Nothing / Full Of Hell
When No Birds Sang
Text: Sebastian Berlich | Erschienen in: VISIONS Nr. 369
Bevor es zu Missverständnissen kommt: “When No Birds Sang” bietet keine Hits, keine ausgebuffte Dramaturgie, teils nicht mal Songs im engeren Sinn. Full Of Hell und Nothing bringen ihre Kompetenzen ein – chaotischen Krach und kratzigen Shoegaze –, deklinieren aber nicht einfach ein weiteres Mal das Heavy-Shoegaze-Einmaleins durch. Stattdessen variieren sie ihren Sound, lassen Songs vorbeiziehen, ohne beliebig zu sein.

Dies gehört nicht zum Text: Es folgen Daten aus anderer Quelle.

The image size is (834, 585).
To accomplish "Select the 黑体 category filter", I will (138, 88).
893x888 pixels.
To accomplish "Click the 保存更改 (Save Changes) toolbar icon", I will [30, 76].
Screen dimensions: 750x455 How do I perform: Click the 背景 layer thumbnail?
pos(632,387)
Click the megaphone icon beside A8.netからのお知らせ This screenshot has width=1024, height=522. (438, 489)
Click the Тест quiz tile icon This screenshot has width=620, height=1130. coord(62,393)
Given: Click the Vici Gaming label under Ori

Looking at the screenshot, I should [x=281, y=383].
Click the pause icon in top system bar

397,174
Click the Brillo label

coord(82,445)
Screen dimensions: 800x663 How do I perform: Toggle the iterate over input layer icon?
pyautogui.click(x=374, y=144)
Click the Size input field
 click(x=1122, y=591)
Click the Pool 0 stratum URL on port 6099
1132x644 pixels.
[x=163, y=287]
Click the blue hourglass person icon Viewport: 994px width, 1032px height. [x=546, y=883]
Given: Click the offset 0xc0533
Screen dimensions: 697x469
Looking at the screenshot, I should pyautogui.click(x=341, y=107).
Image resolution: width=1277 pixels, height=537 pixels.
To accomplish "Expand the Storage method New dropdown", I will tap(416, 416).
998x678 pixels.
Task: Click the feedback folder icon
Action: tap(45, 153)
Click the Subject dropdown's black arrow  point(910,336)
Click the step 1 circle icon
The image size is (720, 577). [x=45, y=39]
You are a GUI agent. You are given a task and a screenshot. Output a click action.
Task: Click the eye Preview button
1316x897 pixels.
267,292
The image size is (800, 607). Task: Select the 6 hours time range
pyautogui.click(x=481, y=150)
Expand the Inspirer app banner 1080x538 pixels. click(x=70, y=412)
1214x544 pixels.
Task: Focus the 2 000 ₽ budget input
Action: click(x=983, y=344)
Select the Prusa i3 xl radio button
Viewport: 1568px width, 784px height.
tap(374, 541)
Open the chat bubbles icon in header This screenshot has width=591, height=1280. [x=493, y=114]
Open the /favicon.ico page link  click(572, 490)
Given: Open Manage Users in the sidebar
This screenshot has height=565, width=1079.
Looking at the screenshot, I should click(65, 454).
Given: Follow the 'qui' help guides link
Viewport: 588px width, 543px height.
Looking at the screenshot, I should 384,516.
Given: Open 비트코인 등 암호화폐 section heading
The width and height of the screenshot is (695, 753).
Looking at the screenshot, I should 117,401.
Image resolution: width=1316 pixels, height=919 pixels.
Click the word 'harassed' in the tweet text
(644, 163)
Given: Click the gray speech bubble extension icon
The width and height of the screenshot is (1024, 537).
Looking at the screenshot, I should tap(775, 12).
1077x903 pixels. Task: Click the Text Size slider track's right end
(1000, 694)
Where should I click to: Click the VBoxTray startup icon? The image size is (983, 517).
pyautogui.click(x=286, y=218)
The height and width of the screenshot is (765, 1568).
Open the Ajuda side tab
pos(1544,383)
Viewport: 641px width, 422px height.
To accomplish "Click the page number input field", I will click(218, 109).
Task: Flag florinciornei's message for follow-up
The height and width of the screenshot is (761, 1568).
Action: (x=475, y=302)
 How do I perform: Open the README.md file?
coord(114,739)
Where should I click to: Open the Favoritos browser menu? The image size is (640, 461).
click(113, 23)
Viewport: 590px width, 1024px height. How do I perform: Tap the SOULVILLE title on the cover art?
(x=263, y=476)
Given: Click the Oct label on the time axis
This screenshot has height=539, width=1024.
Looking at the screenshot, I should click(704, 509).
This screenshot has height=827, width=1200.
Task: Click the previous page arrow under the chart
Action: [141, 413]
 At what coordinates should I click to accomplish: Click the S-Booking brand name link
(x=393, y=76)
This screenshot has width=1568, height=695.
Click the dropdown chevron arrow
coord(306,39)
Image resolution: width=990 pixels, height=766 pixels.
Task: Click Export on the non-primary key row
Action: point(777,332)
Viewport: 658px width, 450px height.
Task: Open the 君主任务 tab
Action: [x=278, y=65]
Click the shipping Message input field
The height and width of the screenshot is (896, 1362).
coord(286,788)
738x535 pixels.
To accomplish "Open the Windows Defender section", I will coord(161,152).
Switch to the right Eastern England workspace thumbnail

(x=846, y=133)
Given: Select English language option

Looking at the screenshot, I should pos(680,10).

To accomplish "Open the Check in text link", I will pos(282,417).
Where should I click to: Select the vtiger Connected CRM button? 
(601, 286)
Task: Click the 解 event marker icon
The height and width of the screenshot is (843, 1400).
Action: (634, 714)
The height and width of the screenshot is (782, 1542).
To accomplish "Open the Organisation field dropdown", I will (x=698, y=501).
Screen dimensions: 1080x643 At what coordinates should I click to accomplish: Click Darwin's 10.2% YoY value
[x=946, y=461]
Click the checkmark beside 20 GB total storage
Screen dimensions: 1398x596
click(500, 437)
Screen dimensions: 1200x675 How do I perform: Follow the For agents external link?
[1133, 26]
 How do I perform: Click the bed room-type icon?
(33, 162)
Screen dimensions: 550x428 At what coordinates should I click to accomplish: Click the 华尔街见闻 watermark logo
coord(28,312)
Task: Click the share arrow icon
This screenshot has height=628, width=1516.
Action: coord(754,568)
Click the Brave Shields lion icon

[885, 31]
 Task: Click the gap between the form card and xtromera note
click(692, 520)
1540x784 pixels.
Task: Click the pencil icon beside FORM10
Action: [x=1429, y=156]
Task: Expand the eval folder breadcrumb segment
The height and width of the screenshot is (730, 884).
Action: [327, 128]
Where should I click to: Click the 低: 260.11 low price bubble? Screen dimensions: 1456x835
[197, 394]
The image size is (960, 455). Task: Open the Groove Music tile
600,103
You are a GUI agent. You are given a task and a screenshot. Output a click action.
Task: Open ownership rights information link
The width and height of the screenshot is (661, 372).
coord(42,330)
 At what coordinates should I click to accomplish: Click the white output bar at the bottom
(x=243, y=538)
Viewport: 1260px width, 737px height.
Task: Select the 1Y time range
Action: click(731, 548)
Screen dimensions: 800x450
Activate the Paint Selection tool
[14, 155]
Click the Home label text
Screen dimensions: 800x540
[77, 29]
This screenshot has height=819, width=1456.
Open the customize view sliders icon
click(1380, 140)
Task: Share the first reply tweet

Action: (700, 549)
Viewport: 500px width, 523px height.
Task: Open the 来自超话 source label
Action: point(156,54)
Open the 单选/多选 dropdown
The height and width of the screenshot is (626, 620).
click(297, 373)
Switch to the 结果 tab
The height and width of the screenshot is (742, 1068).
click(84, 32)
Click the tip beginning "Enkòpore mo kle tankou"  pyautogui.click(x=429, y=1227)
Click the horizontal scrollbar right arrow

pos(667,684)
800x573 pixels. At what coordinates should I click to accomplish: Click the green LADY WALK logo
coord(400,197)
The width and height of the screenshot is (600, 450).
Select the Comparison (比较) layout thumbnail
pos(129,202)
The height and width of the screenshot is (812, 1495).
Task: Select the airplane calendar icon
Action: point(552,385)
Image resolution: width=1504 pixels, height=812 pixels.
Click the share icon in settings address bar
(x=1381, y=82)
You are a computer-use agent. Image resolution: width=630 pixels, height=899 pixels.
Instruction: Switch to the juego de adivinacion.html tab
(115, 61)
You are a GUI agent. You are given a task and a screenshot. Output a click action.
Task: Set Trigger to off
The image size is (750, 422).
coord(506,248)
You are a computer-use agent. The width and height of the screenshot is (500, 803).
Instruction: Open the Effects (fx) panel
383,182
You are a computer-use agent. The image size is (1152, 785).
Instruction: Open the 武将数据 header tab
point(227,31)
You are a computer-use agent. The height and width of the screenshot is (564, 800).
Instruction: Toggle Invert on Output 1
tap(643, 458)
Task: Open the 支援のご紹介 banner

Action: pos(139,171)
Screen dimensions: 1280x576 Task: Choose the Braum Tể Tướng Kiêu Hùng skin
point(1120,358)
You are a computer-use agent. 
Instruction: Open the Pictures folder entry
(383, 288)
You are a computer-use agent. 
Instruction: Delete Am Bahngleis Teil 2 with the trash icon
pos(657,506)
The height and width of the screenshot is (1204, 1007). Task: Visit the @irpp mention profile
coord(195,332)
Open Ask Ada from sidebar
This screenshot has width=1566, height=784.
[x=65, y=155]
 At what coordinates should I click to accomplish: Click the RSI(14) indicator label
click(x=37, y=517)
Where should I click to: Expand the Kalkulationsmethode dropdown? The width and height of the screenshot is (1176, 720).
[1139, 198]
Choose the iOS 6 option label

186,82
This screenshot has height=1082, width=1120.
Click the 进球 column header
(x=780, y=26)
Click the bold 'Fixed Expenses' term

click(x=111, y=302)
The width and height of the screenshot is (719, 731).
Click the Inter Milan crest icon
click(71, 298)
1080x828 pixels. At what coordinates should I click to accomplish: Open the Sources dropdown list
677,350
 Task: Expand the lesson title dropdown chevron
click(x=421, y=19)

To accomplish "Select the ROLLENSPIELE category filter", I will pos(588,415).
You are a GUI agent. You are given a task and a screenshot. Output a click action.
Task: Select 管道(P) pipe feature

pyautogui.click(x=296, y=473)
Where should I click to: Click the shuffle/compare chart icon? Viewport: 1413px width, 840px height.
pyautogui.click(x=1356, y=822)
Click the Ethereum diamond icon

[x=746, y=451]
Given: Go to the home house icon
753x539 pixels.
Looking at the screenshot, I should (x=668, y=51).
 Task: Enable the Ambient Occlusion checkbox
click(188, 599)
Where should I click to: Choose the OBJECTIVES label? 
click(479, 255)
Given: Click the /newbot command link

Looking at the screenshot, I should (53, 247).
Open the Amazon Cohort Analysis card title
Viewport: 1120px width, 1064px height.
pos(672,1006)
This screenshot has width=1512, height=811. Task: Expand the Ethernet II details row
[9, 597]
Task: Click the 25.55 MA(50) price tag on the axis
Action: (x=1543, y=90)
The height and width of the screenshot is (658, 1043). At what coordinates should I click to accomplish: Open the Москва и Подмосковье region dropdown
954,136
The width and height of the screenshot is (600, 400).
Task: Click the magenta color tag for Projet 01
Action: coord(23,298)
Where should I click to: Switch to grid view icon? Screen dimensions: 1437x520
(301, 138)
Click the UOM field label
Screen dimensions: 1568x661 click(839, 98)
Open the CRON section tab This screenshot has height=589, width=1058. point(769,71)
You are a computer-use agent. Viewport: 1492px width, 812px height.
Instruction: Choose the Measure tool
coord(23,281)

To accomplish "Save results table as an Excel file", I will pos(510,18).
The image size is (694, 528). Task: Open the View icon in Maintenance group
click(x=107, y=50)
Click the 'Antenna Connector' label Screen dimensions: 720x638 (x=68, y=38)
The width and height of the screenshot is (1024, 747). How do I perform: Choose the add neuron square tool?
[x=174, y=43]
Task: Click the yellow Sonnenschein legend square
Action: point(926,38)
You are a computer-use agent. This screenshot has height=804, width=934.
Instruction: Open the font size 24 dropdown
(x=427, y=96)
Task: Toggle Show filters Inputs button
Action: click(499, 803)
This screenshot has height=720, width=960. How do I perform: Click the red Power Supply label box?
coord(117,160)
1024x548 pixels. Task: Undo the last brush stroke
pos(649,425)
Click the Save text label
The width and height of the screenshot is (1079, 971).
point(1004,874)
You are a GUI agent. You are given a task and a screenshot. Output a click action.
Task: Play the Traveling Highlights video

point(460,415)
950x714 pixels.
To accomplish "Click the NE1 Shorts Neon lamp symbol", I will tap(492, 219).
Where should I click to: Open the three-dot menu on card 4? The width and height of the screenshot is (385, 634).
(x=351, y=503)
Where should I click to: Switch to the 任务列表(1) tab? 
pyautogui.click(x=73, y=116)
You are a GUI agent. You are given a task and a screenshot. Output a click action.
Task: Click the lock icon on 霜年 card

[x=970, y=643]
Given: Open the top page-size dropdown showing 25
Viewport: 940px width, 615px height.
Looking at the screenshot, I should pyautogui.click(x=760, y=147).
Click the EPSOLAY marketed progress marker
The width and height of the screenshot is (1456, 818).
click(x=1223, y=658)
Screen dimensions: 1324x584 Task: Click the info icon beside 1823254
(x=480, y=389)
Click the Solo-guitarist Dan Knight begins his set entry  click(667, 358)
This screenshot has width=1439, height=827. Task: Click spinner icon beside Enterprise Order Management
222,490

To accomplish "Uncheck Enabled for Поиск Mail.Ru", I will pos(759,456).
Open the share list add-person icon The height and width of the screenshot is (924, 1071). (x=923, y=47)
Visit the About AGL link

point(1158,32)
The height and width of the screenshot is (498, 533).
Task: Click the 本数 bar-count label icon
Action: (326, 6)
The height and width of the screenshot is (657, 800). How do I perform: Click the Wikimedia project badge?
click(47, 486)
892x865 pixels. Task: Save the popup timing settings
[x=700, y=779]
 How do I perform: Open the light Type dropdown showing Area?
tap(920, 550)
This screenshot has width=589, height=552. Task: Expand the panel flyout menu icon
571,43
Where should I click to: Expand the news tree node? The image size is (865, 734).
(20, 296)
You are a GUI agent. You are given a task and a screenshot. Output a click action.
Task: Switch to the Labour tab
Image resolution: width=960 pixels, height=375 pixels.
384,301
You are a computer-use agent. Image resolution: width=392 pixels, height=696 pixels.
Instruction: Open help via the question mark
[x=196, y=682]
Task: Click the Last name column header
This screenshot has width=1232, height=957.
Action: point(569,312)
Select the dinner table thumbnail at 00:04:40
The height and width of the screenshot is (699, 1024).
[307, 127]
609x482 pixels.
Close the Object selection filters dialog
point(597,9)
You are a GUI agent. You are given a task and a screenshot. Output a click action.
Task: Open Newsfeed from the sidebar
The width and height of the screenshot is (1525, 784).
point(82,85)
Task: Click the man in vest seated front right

“Rose Tinted World” legt dissonant-rotzig los, bis nach vier Minuten verhaltene Akkorde erklingen, während im Hintergrund Nachrichtensamples von Gewalt auf den Straßen berichten. Das wäre generisch, wäre es eine Rampe für die finale Eruption – hier verdichten sich Samples und Feedback aber über vier weitere Minuten zu Noise, den Dave Blands Schlagzeug vor sich hertreibt, bis eben Schluss ist. Keine Katharsis, stattdessen mit “Like Stars In The Firmament” direkt die Kehrtwende: bedächtig-tröpfelnde Melodien, sanftes Rauschen, gehauchte Stimmen.
Wer wegen Metal hier ist, kriegt im Titelsong eine Post-Rock-Explosion mit stoischem Industrial-Beat, muss aber vorher durch den wolkigen Drone “Wild Blue”, der keine Pointe hat. Genau darin liegt die Stärke von “When No Birds Sang”: Es geht nicht darum, etwas zu beweisen, sondern zu erkunden. In diesem Fall eines der vielleicht schönsten Alben des Jahres.